■ Short exercise ■
Copy the rows below again, beginning with the line that contains "The height and width of the screenshot is (324, 907)." and ending with the line that contains "click(x=36, y=316)", both included.

>> Begin Information given

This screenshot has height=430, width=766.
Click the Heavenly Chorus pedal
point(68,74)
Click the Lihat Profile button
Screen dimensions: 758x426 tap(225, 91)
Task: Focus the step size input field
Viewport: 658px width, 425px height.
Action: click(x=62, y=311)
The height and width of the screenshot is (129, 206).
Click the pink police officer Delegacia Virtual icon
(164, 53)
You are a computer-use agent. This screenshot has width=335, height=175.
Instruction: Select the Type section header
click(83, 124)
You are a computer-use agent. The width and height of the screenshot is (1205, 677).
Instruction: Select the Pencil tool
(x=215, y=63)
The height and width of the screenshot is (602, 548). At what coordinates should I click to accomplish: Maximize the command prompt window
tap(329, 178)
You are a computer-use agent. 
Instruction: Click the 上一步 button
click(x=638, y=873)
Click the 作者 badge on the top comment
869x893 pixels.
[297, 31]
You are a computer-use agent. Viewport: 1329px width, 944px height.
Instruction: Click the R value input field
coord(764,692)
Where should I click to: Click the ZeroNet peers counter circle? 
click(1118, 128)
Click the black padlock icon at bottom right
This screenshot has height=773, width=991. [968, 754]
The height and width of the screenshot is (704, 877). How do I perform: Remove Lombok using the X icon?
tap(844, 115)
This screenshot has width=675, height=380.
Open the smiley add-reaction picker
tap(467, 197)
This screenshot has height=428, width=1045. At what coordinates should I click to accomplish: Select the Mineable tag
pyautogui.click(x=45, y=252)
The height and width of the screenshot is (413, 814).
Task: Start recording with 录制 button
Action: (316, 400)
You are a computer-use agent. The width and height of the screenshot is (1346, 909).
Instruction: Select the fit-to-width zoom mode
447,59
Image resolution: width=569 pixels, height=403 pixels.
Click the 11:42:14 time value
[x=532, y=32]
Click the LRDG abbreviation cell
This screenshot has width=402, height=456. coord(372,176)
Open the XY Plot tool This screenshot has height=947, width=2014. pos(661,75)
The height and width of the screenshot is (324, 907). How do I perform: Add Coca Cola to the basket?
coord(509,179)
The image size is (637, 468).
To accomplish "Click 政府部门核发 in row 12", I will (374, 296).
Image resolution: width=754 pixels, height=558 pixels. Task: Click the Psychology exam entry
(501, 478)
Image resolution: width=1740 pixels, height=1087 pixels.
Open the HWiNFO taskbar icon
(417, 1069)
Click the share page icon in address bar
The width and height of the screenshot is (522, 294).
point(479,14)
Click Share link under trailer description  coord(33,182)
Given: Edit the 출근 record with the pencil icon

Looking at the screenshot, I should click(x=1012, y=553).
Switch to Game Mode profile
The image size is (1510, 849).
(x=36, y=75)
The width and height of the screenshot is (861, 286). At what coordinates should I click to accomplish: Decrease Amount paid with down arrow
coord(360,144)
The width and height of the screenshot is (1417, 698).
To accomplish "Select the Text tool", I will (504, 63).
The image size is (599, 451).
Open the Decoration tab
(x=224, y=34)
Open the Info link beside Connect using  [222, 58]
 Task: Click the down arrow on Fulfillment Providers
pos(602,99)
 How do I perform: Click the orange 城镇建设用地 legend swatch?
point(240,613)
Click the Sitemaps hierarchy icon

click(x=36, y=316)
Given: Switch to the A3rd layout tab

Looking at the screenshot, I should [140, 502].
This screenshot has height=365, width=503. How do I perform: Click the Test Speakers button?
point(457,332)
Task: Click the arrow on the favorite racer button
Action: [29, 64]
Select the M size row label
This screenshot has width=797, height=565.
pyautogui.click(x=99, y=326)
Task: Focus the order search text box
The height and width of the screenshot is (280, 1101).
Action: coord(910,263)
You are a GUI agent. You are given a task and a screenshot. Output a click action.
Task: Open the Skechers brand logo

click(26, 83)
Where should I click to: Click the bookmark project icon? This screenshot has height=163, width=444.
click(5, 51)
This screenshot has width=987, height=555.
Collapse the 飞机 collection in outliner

>> End Information given

■ The output ■
The height and width of the screenshot is (324, 907). How do I perform: Add Coca Cola to the basket?
coord(509,179)
The image size is (637, 468).
To accomplish "Click 政府部门核发 in row 12", I will (374, 296).
Image resolution: width=754 pixels, height=558 pixels. Task: Click the Psychology exam entry
(501, 478)
Image resolution: width=1740 pixels, height=1087 pixels.
Open the HWiNFO taskbar icon
(417, 1069)
Click the share page icon in address bar
The width and height of the screenshot is (522, 294).
point(479,14)
Click Share link under trailer description  coord(33,182)
Given: Edit the 출근 record with the pencil icon

Looking at the screenshot, I should click(x=1012, y=553).
Switch to Game Mode profile
The image size is (1510, 849).
(x=36, y=75)
The width and height of the screenshot is (861, 286). At what coordinates should I click to accomplish: Decrease Amount paid with down arrow
coord(360,144)
The width and height of the screenshot is (1417, 698).
To accomplish "Select the Text tool", I will (504, 63).
The image size is (599, 451).
Open the Decoration tab
(x=224, y=34)
Open the Info link beside Connect using  [222, 58]
 Task: Click the down arrow on Fulfillment Providers
pos(602,99)
 How do I perform: Click the orange 城镇建设用地 legend swatch?
point(240,613)
Click the Sitemaps hierarchy icon

click(x=36, y=316)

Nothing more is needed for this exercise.